Genesis and growth of extracellular-vesicle-derived microcalcification in atherosclerotic plaques

• Published in: Nature materials Vol. 15; no. 3; pp. 335 - 343
• Main Authors: Hutcheson, Joshua D., Goettsch, Claudia, Bertazzo, Sergio, Maldonado, Natalia, Ruiz, Jessica L., Goh, Wilson, Yabusaki, Katsumi, Faits, Tyler, Bouten, Carlijn, Franck, Gregory, Quillard, Thibaut, Libby, Peter, Aikawa, Masanori, Weinbaum, Sheldon, Aikawa, Elena
• Format: Journal Article
• Language: English
• Published: London Nature Publishing Group UK 01.03.2016; Nature Publishing Group
• Subjects: 140/146; 639/166; 639/301/54; Animals; Apolipoproteins E - genetics; Apolipoproteins E - metabolism; Atherosclerosis; Atherosclerosis - metabolism; Biomaterials; Calcification; Calcium - metabolism; Carotid Arteries - pathology; Collagen; Collagen - metabolism; Collagens; Condensed Matter Physics; Coronary Disease - metabolism; Extracellular Matrix; Extracellular Vesicles - physiology; Failure; Formations; Genesis; Health risks; Humans; Hydrogels; Materials Science; Mice; Mice, Knockout; Minerals; Nanotechnology; Optical and Electronic Materials; Stress analysis; Three dimensional
• ISSN: 1476-1122; 1476-4660
• DOI: 10.1038/nmat4519

Clinical evidence links arterial calcification and cardiovascular risk.
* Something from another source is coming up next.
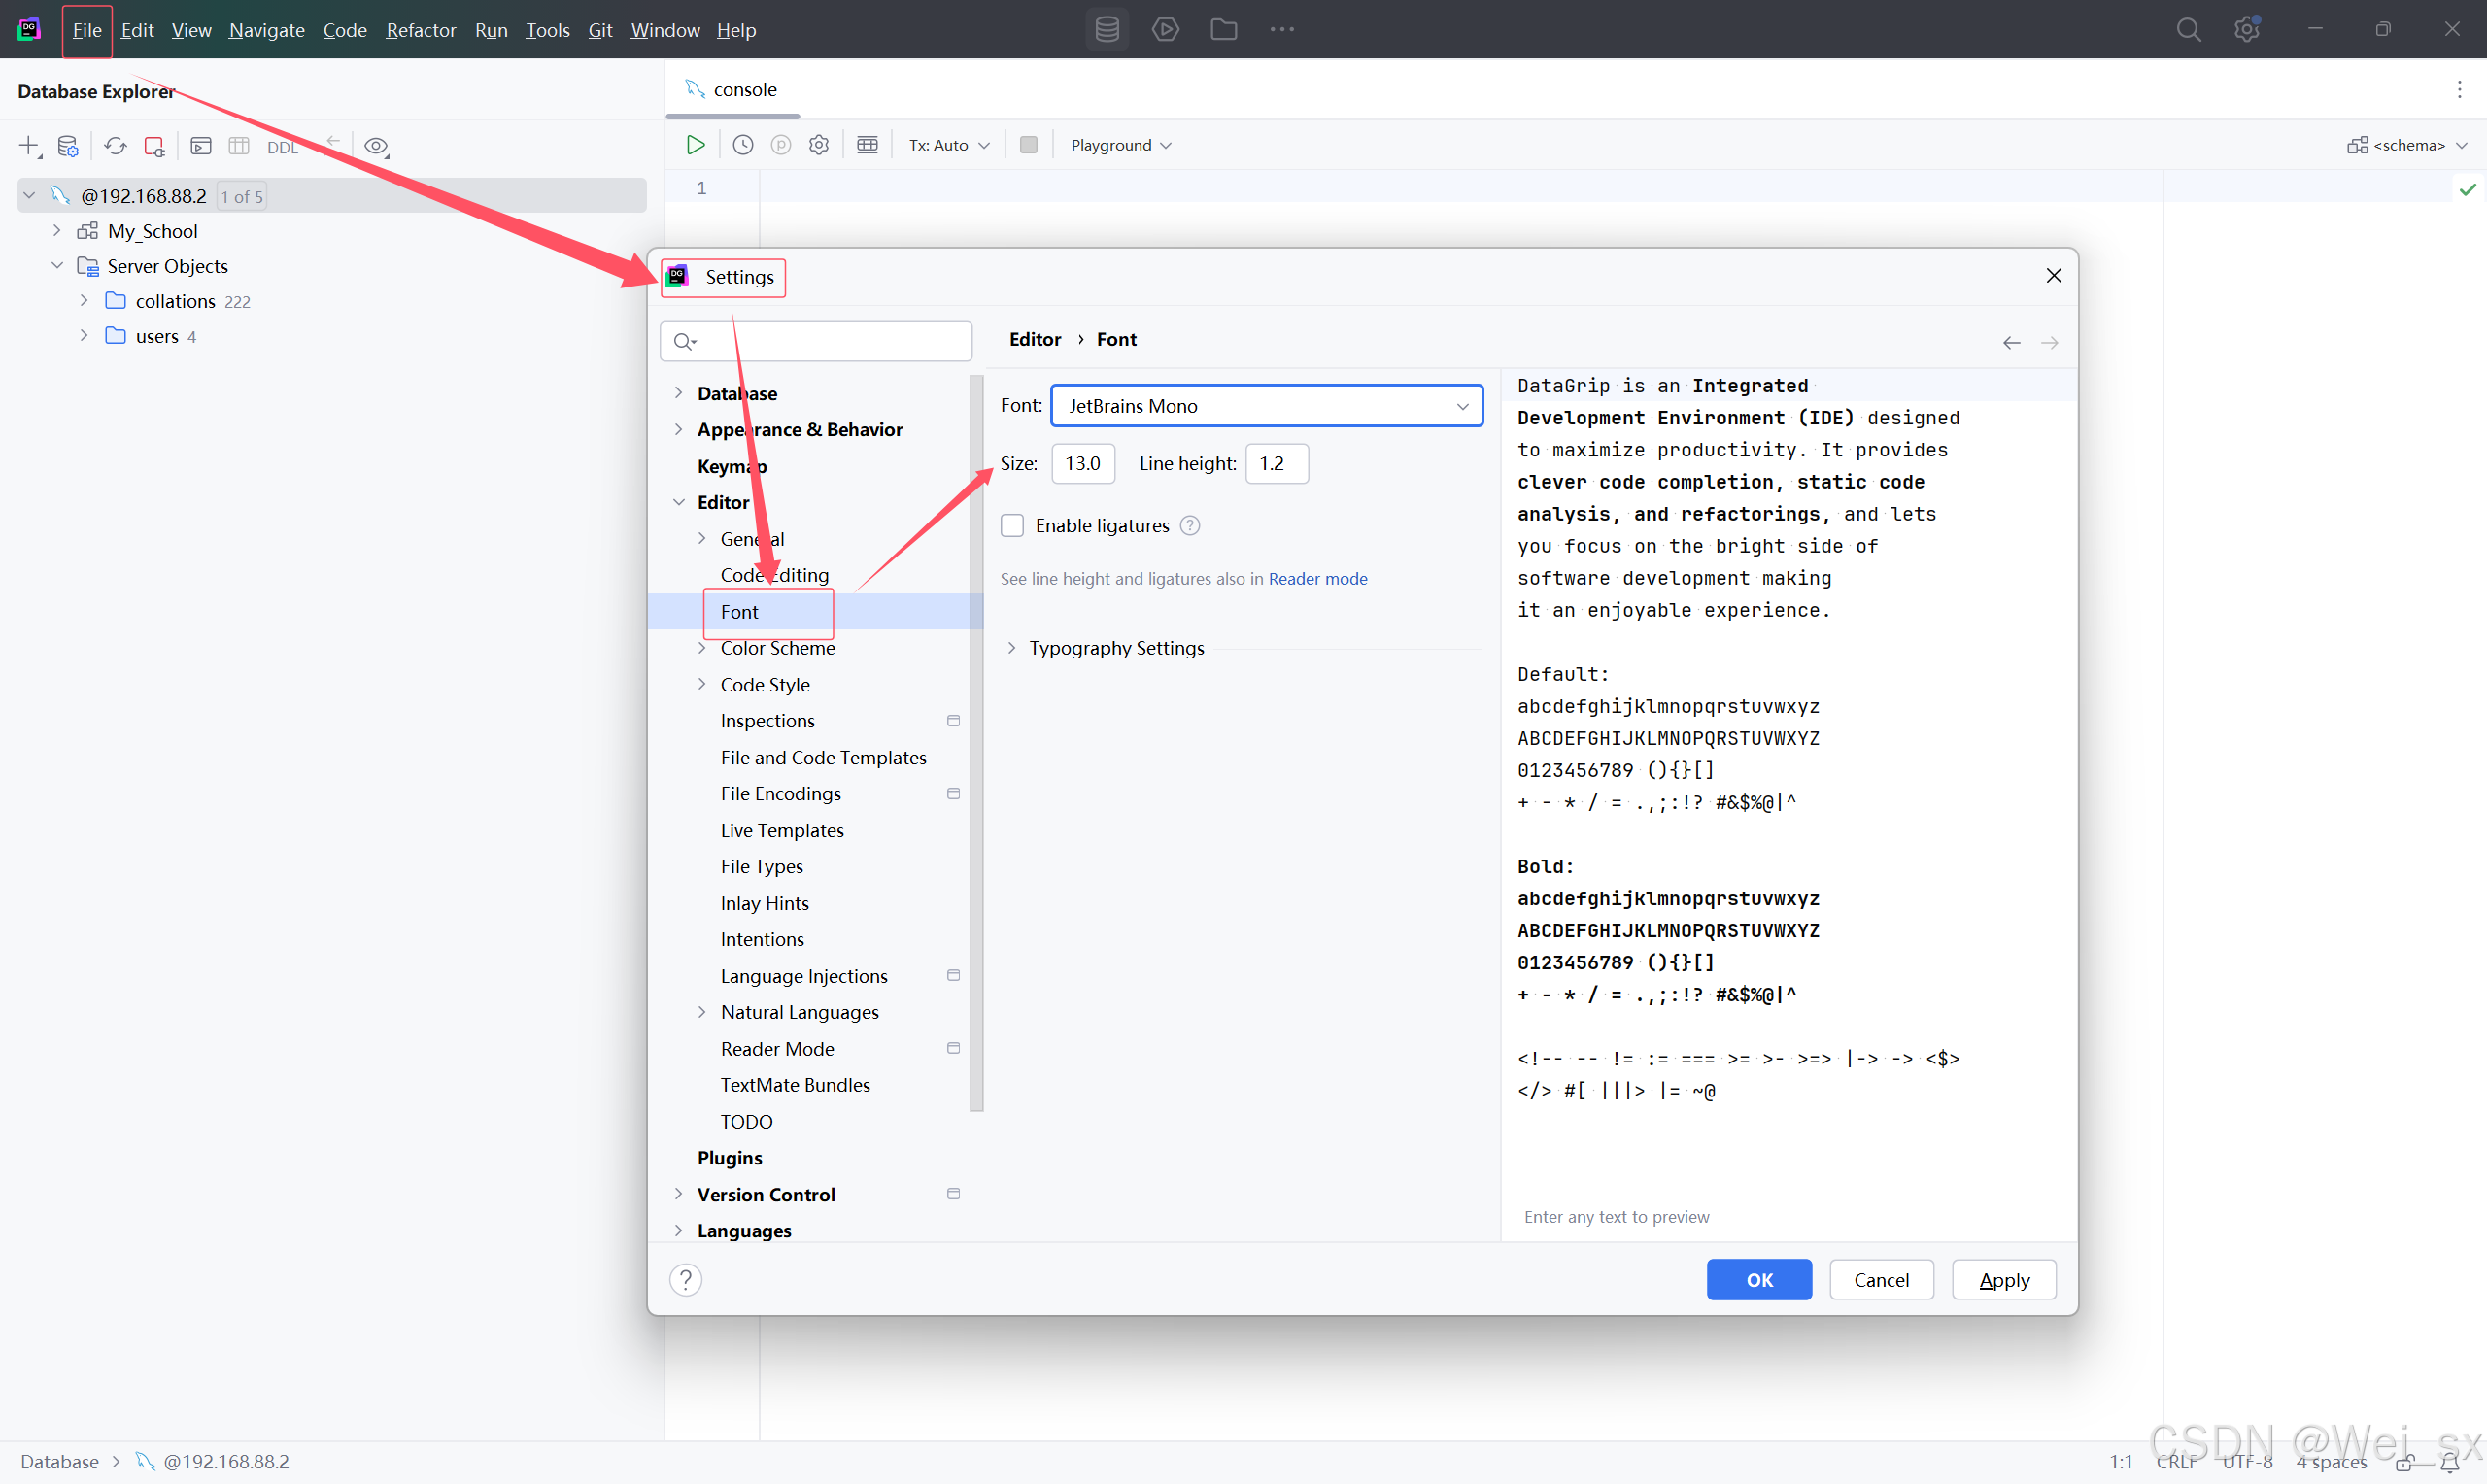This screenshot has height=1484, width=2487.
Task: Enable the ligatures checkbox
Action: pos(1012,525)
Finite-element modelling of the stress distribution within atherosclerotic plaques has suggested that subcellular microcalcifications in the fibrous cap may promote material failure of the plaque, but that large calcifications can stabilize it. Yet the physicochemical mechanisms underlying such mineral formation and growth in atheromata remain unknown. Here, by using three-dimensional collagen hydrogels that mimic structural features of the atherosclerotic fibrous cap, and high-resolution microscopic and spectroscopic analyses of both the hydrogels and of calcified human plaques, we demonstrate that calcific mineral formation and maturation results from a series of events involving the aggregation of calcifying extracellular vesicles, and the formation of microcalcifications and ultimately large calcification areas. We also show that calcification morphology and the plaque’s collagen content—two determinants of atherosclerotic plaque stability—are interlinked. The formation of atherosclerotic plaques involves the aggregation of calcifying extracellular vesicles and the formation of microcalcifications.